В немецкую художественную культуру Кант вошел и непосредственно. При том, что хорошим стилистом его не назовешь. Скорее наоборот. Кант тщательно обдумывал и шлифовал свои произведения, никогда не посылал он (как делали в то время многие) издателю еще не завершенное; только увидев работу всю, осмыслив ее как целое, сдавал в печать. И тем не менее манера, в которой написаны основные его труды, может привести в отчаяние самого терпеливого читателя. Откройте любую страницу, и вы сразу натолкнетесь на предложения в десять-двадцать строк длиною. Едва вы стали читать, как начинаются напоминания, пояснения, ограничения в скобках и без скобок, примечания в тексте и под текстом. «Мне не хватает пальцев для чтения твоих произведений», – жаловался Канту его однокашник. «Что ты имеешь в виду?» – спросил его Кант. «Ты употребляешь, дорогой друг, слишком много оговорок; чтобы их запомнить, я загибаю пальцы – один, другой, третий, четвертый; они кончаются раньше, чем успеваешь перевернуть страницу».
Все это так. Но вопреки традиции мы рискнем говорить о художественном даровании Канта, которое, правда, проявлялось в узкой и специфической области. Он был ироник. Он играл словами.

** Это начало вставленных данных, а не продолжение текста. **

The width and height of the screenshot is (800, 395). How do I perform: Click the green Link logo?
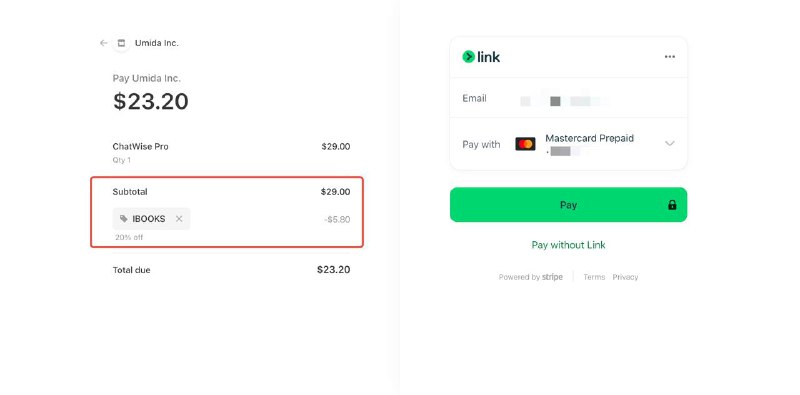pos(481,57)
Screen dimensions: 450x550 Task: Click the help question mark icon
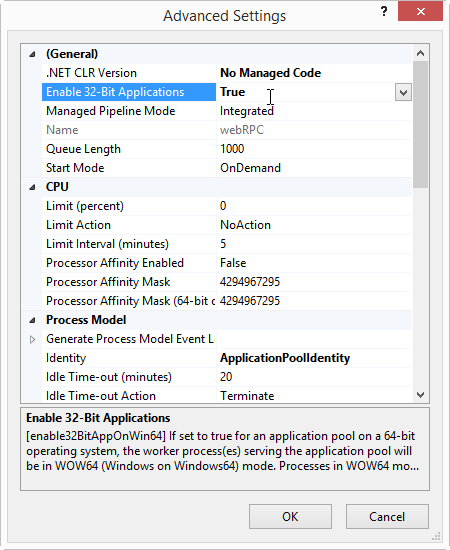tap(384, 12)
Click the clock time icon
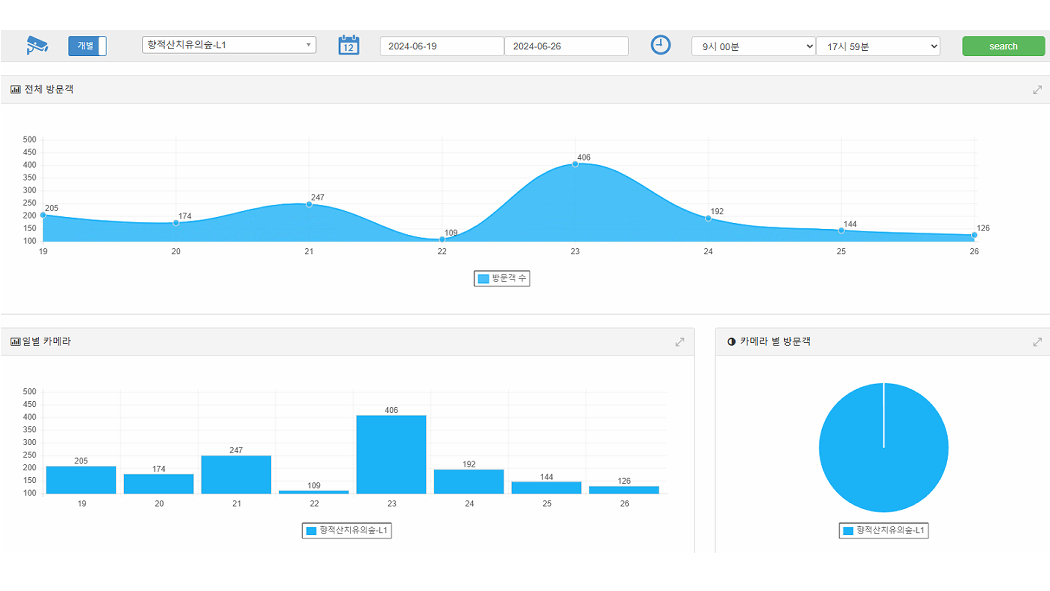 (660, 45)
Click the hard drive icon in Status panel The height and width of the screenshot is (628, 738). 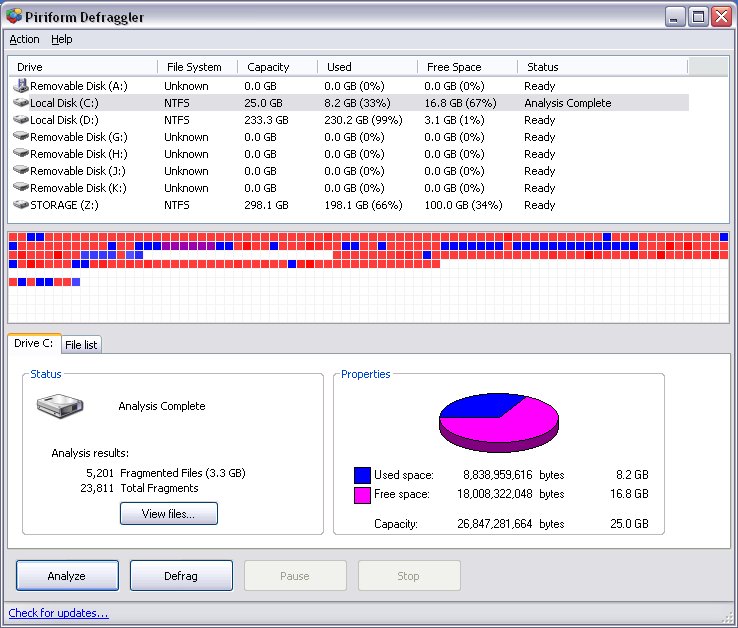point(61,405)
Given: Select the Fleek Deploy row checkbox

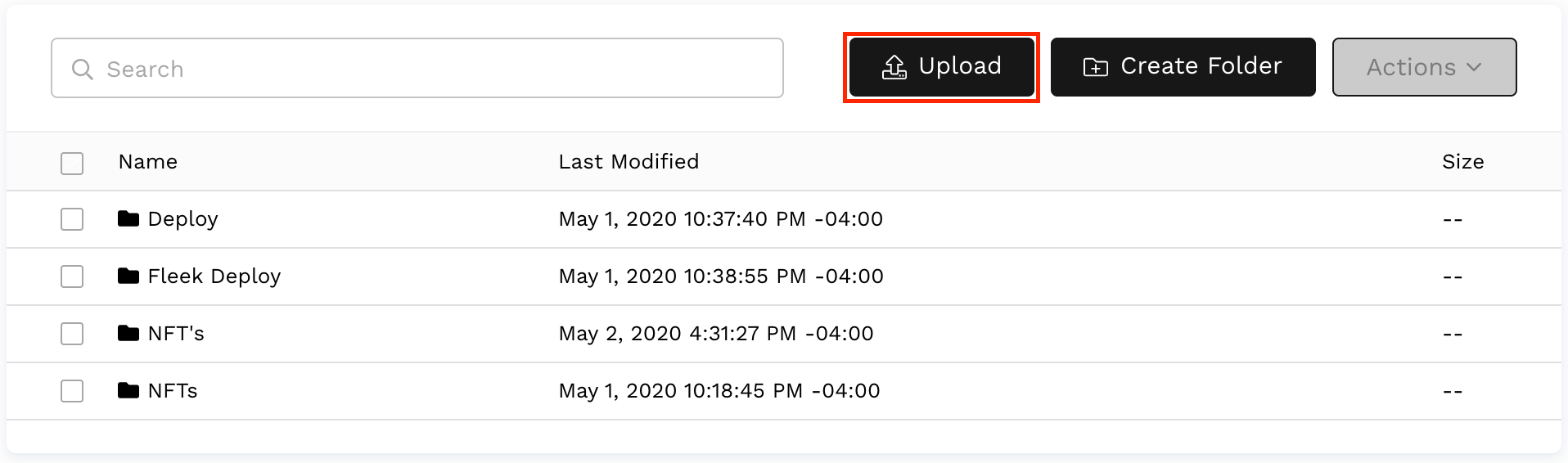Looking at the screenshot, I should click(72, 276).
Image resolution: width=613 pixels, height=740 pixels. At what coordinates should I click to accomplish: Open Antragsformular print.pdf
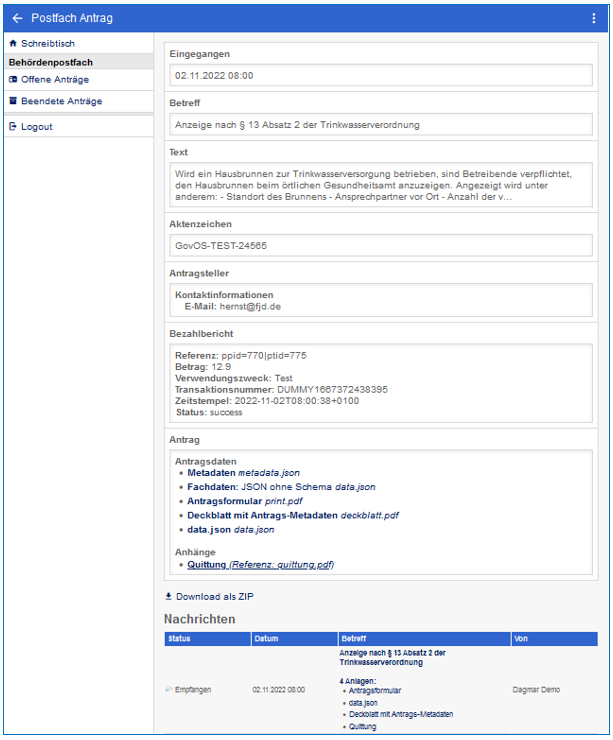pos(243,501)
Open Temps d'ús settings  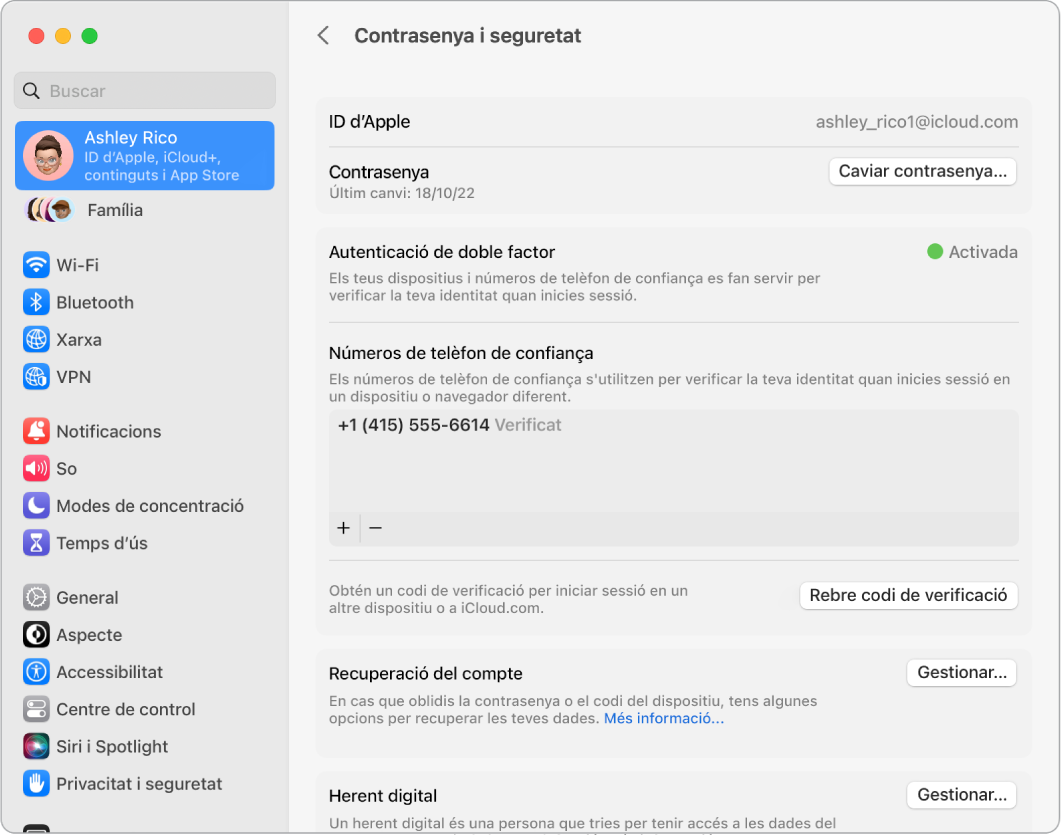(103, 543)
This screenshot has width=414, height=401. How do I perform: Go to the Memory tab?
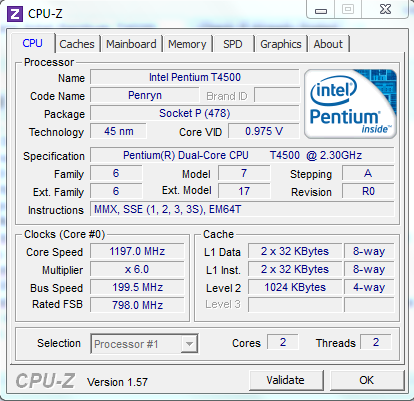[187, 44]
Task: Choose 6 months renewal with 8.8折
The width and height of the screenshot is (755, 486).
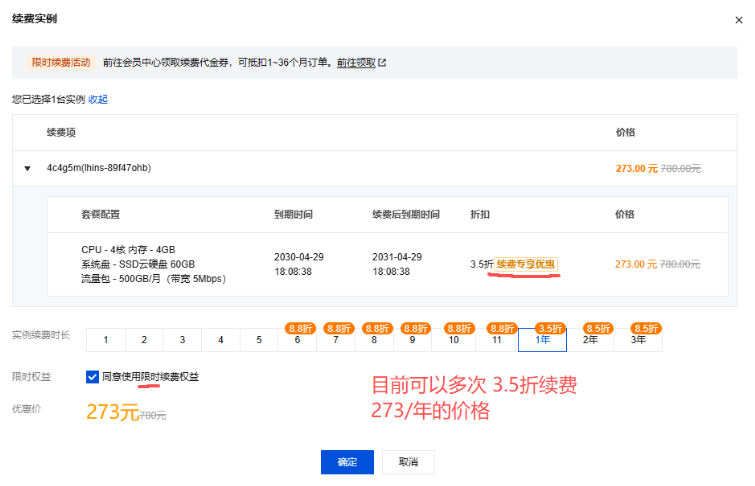Action: [297, 340]
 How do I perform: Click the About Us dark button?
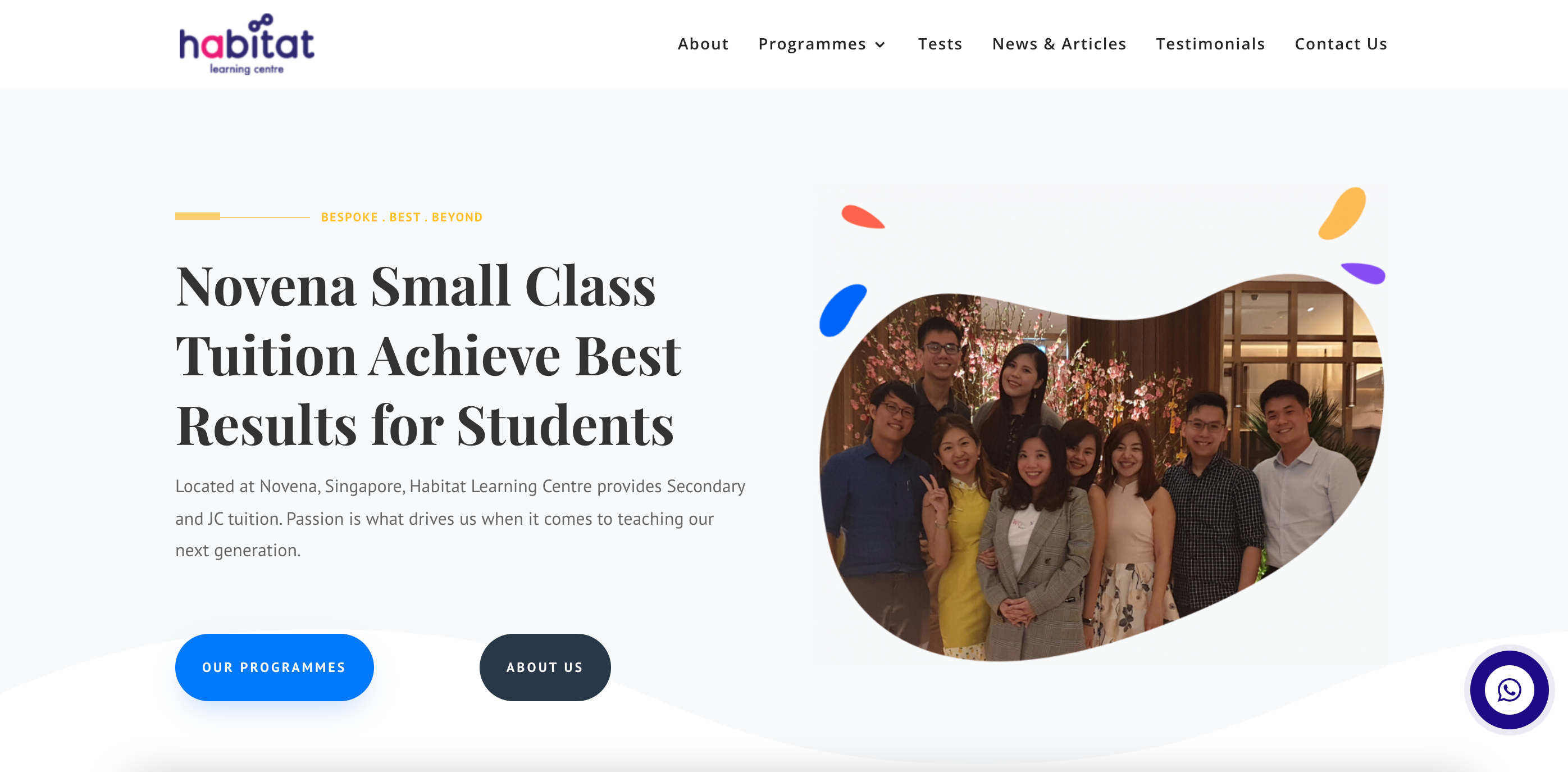[545, 667]
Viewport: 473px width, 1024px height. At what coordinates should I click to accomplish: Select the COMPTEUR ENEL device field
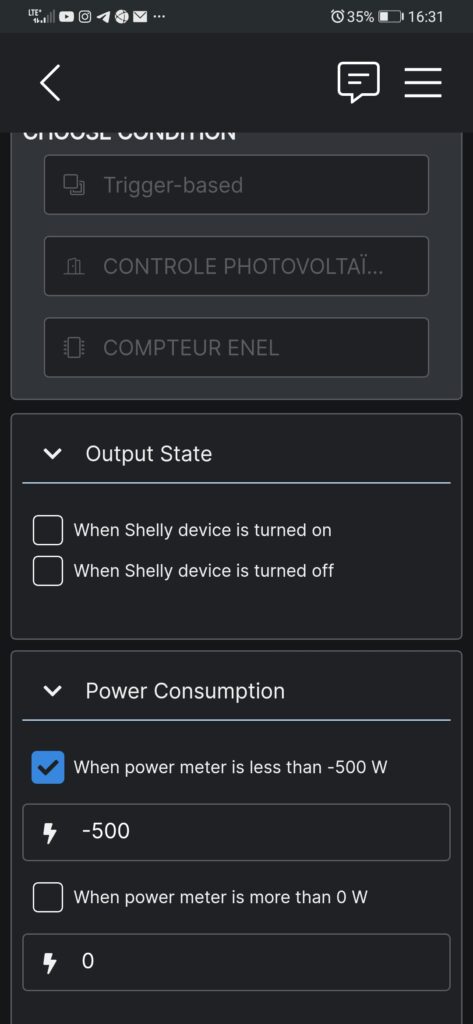click(236, 347)
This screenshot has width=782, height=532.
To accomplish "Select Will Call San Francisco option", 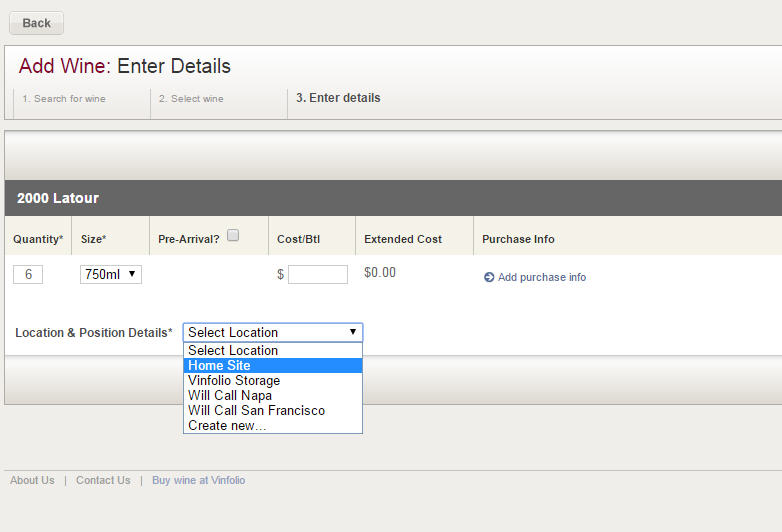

Здесь уместно отступление. Что такое ирония? Процитируем А. Ф. Лосева: «Ирония возникает тогда, когда я, желая сказать „нет“, говорю „да“, и в то же время это „да“ я говорю исключительно для выражения и выявления моего искреннего „нет“. Представим себе, что тут есть только первое: я говорю „да“, а на самом деле думаю про себя „нет“. Естественно, что это будет только обманом, ложью. Сущность же иронии заключается в том, что я, говоря „да“, не скрываю своего „нет“, а именно выражаю, выявляю его. Мое „нет“ не остается самостоятельным фактом, но оно зависит от выраженного „да“, нуждается в нем, утверждает себя в нем и без него не имеет никакого значения».
Ирония происхождения древнего. В арсенал философствования она вошла раньше, чем была раскрыта ее суть. Отцом иронии принято считать Сократа, применявшего ее в качестве эвристического приема. С ее помощью афинский мудрец внушал недоверие к укоренившимся ложным представлениям. С видом простака Сократ задавал своему собеседнику вопросы, будто хотел учиться у него. В результате у того, кто полагал, что он все знает, возникало замешательство; ирония учила людей знать, что они ничего или очень мало знают. Ирония расчищала путь истинному знанию.
Иной характер принимает ирония у немецких романтиков. Она становится не средством, а целью. Если сократовская ирония лишь первый шаг познания, итогом которого всегда является истина, добро и красота, то для романтиков ирония – вершина духа, взобравшись на которую художник-философ с презрением взирает на низменный мир. Тем самым достигается приобщение к красоте. Но как быть с истиной и добром?